= Plants for a Future =

Online plant database

Plants For A Future (PFAF) is an online not for profit resource for those interested in edible and useful plants, with a focus on temperate regions. Named after the phrase "plans for a future" as wordplay, the organization's emphasis is on perennial plants.

PFAF is a registered educational charity with the following objectives:

The Charity's objectives are to advance the education of the public by the promotion of all aspects of ecologically sustainable vegan-organic horticulture and agriculture with an emphasis on tree, shrub and other perennial species; and the undertaking of research into such horticulture and agriculture, and dissemination of the results of such research.

The website contains an online database of over 8000 plants: 7000 that can be grown in temperate regions including in the UK, and 1000 plants for tropical situations.

The database was originally set up by Ken Fern to include 1,500 plants which he had grown on his 28 acre research site in the South West of England.

Since 2008, the database has been maintained by the database administrator employed by the Plants For A Future Charity.

The organization participates in public discussion by publishing books. Members have participated in various conferences and are also participants in the International Permaculture Research Project.

==Publications==
- Fern, Ken. Plants for a Future: Edible and Useful Plants for a Healthier World.
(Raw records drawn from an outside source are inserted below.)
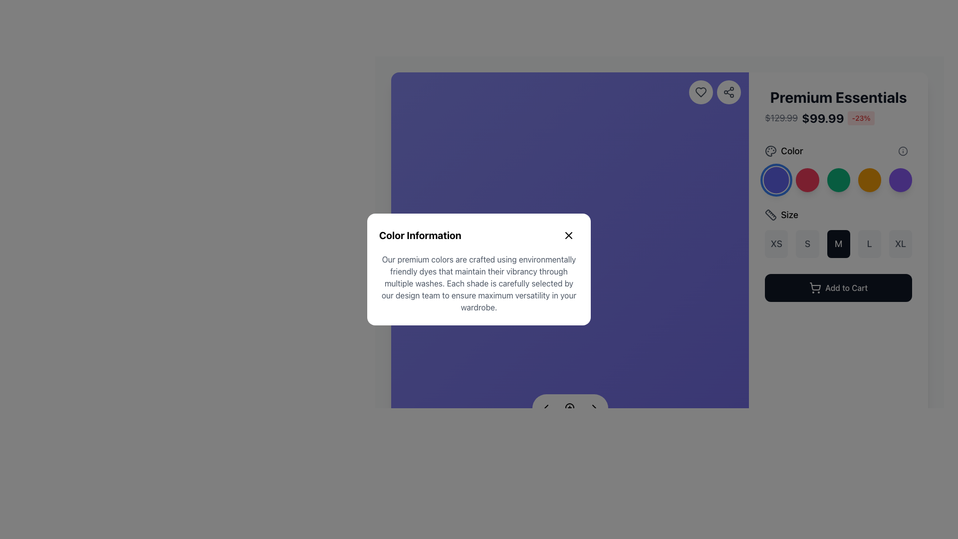 This screenshot has width=958, height=539. I want to click on the small circular icon with an outlined question mark located to the right of the 'Color' section in the color selection area, so click(902, 151).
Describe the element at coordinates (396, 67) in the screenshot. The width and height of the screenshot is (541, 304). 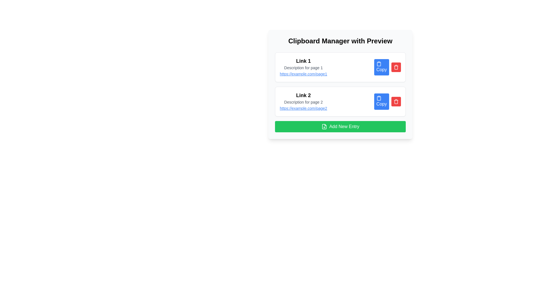
I see `the red delete button located in the second row of the clipboard manager` at that location.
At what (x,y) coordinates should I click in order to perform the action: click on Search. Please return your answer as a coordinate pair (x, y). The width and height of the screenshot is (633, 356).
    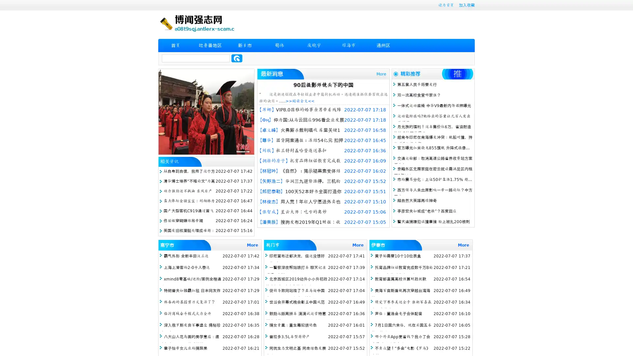
    Looking at the image, I should click on (237, 58).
Hampshire: Permanent Publications, 1997. ISBN 1-85623-011-2.
- Edible Plants: An inspirational guide to choosing and growing unusual edible plants. 2012 ISBN 9781481170017
- Woodland Gardening: Designing a low-maintenance, sustainable edible woodland garden. 2013. ISBN 9781484069165
- Edible Trees: A practical and inspirational guide from Plants For A Future on how to grow and harvest trees with edible and other useful produce. 2013. ISBN 9781493736102
- Plantes Comestibles: Le guide pour vous inspirer à choisir et cultiver des plantes comestibles hors du commun. 2014. ISBN 9781495914690
- Edible Perennials: 50 Top perennial plants from Plants For A Future. 2015.
- Edible Shrubs: 70+ Top Shrubs from Plants For A Future. 2019. ISBN 9781791954949
- Plants for Your Food Forest: 500 Plants for Temperate Food Forests and Permaculture Gardens. 2021. ISBN 9798520865087
- Food Forest Plants for Hotter Conditions: 250+ Perennial Plants For Tropical and Sub-Tropical Food Forests and Permaculture Gardens. 2024. ISBN 979-8883693679.